Richard Elling wrote:
There are many error correcting codes available. RAID2 used Hamming codes, but that's just one of many options out there. Par2 uses configurable strength Reed-Solomon to get multi bit error correction. The par2 source is available, although from a ZFS perspective is hindered by the CDDL-GPL license incompatibility problem.

It is possible to write a FUSE filesystem using Reed-Solomon (like par2) as the underlying protection.
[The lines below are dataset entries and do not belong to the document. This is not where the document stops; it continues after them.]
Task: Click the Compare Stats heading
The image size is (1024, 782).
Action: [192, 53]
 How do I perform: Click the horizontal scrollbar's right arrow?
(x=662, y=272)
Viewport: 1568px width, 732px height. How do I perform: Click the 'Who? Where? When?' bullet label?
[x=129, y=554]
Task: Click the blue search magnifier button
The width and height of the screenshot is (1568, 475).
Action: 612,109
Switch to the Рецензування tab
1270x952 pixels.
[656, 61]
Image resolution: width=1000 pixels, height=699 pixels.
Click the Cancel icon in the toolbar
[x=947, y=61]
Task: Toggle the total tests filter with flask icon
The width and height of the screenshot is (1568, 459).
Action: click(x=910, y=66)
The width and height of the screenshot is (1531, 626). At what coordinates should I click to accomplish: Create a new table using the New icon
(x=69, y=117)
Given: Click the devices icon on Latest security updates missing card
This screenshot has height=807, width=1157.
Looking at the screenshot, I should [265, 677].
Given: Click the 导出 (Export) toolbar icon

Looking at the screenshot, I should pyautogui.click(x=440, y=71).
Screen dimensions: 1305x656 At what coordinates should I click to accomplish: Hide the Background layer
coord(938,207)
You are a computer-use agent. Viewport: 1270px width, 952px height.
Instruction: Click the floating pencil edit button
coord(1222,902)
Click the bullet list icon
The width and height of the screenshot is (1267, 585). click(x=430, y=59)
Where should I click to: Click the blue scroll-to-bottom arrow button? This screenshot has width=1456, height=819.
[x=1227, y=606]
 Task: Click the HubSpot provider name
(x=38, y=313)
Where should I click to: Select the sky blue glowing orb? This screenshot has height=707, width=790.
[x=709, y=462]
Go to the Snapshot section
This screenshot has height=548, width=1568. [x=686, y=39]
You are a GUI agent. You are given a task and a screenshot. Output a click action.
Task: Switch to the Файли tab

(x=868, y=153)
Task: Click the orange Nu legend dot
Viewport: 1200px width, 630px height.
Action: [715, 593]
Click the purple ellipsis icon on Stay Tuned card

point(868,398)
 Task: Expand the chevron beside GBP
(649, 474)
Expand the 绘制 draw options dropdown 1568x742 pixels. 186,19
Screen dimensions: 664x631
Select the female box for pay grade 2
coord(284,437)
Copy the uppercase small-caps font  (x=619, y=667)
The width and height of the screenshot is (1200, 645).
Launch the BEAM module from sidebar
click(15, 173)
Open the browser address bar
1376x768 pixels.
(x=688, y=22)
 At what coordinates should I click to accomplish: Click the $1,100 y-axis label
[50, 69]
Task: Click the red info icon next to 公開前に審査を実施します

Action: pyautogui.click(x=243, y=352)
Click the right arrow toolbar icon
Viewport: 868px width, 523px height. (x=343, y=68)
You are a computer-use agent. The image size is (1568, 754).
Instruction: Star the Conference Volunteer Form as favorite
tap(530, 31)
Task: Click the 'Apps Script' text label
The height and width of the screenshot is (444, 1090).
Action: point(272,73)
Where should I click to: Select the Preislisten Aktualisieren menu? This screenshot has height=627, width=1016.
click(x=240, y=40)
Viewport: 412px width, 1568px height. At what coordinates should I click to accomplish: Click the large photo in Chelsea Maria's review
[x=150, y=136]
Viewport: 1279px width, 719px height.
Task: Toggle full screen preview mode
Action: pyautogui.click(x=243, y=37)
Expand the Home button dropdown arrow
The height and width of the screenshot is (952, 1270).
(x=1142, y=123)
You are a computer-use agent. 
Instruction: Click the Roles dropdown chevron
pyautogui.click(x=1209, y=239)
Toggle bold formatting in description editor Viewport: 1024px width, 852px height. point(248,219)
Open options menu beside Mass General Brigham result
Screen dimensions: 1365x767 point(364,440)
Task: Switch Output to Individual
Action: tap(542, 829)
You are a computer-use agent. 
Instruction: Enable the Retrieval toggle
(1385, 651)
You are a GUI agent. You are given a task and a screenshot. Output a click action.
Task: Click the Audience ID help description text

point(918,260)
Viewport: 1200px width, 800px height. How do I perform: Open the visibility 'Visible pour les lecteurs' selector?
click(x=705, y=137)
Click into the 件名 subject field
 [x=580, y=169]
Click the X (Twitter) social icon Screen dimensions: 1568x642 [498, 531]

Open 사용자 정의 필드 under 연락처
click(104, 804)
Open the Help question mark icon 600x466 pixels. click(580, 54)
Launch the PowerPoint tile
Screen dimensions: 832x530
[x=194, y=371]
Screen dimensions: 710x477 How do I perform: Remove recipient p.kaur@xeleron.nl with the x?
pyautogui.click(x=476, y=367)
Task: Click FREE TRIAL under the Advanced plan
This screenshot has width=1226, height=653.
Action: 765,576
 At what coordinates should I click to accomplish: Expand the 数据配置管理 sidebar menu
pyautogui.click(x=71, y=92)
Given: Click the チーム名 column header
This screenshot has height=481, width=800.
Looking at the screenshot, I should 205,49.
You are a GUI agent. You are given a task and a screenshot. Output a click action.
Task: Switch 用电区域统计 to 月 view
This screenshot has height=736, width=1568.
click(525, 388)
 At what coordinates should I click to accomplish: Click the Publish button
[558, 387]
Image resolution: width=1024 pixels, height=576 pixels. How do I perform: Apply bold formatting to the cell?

A quick search of the FUSE website turns up the Reed-Solomon FS (a FUSE-based filesystem): "Shielding your files with Reed-Solomon codes" http://ttsiodras.googlepages.com/rsbep.html

While most FUSE work is on Linux, and there is a ZFS-FUSE project for it, there has also been FUSE work done for OpenSolaris:
http://www.opensolaris.org/os/project/fuse/

BTW, if you do have the case where unprotected data is not
readable, then I have a little DTrace script that I'd like you to run
which would help determine the extent of the corruption.  This is
one of those studies which doesn't like induced errors ;-)
http://www.richardelling.com/Home/scripts-and-programs-1/zcksummon
Is this intended as general monitoring script or only after one has otherwise experienced corruption problems?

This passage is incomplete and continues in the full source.